In the second week of 2018, Norwegian Prime Minister Erna Solberg and Minister of Foreign Affairs Ine Marie Eriksen Søreide visited Washington, D.C., to meet with U.S. President Donald Trump and Secretary of State Rex Tillerson. In an era where the U.S. president has been reluctant to endorse NATO’s Article 5 commitment, the visit by Norway’s top civilian leadership in foreign affairs and national security (Søreide had also served as Minister of Defence before her current posting) demonstrates Norway’s top priority vis-à-vis the United States: alliance maintenance. By all accounts, the meetings went smoothly, without any of the gaffs that some observers had feared in the lead-up to the trip. Given the two governments’ drastically different attitudes towards domestic and international politics, this may seem unexpected. However, the Norwegian delegation chose their topics of discussion carefully: by keeping the focus predominantly on issues of defence and security, it appears they were able to align their views with the Trump Administration’s myopic obsession with NATO members’ defence spending.
This alignment should not come as a surprise. Within the long span of Norwegian defence and security policy, what occurred in January 2018 is entirely consistent with the country’s relationship with the United States – one with a distinctly naval character. In the aftermath of the Second World War, Norway realized neutrality no longer sufficed as a defence policy. Fueled by the belief that it could have held off the German invasion if only it had more time to prepare and receive reinforcements, Norway became convinced that its territory could be defended against a major power so long as it was in an alliance.[1] In early post-war years, it proposed a Scandinavian defence union, which was also supported by Sweden. However, whereas Sweden wanted this union to be completely neutral, Norway was convinced it had to be aligned in some manner with the Western powers – for arms and materiel, if nothing else.[2] This difference perhaps stemmed from the two countries’ differing experiences in the war, through which Sweden managed to navigate without invasion and emerge as the Baltic Sea’s greatest naval power.[3] When the United States extended an invitation to Norway to become a founding member of NATO in 1949, Oslo abandoned the Scandinavian solution, seeing a trans-Atlantic bond with the “arsenal of democracy” as a more reliable guarantor of its national security.
For the next several decades, Norwegian national security policy therefore hinged upon maintaining positive relations with NATO’s leading member. From the perspective of the United States, Norway provided NATO with a unique presence on the frontlines as the only member state bordering the Soviet Union in the High North.

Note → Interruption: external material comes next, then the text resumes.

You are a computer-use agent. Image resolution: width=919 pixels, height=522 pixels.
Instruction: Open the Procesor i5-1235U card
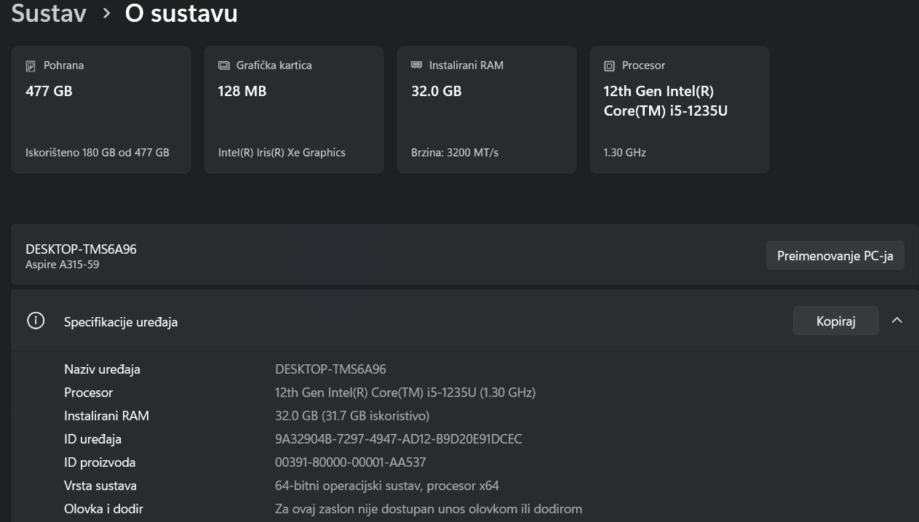coord(679,110)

The strategic significance of Norway to NATO’s “northern flank” would only increase with time: first with the growing strength of the Soviet Northern Fleet based out of Murmansk through the 1950s and 1960s, then with the introduction of Soviet intercontinental-range submarine-launched ballistic missiles.
It is this latter development that most cements Norway’s role in NATO. Although the USSR had submarine-launched ballistic missiles (SLBMs) by the mid-1960s, these, like their American counterparts, were relatively short-ranged. In order to strike targets on the American homeland, early Soviet missile submarines—both nuclear-powered (SSBN) and conventional (SSB) ballistic missile submarines—would have to run a gauntlet of NATO anti-submarine forces spanning the Greenland-Iceland-United Kingdom (GIUK) gap on their way from Murmansk to the North Atlantic. In this setting, Norway’s main value to NATO was mainly limited to that of a forward base for alliance intelligence-gathering assets, such as American U-2 spy planes.[4] But with the advent of longer-ranged SLBMs in the 1970s, Soviet missile submarines no longer had to make the risky run to the North Atlantic: they merely had to stay in the Arctic Ocean, where the ice-covered waters created a ‘bastion’ that prevented NATO surface ships and aircraft from detecting them. NATO nuclear-powered attack submarines would ideally follow Soviet SSBNs as they entered the bastion and, if necessary, sink them before they could unleash their deadly cargo.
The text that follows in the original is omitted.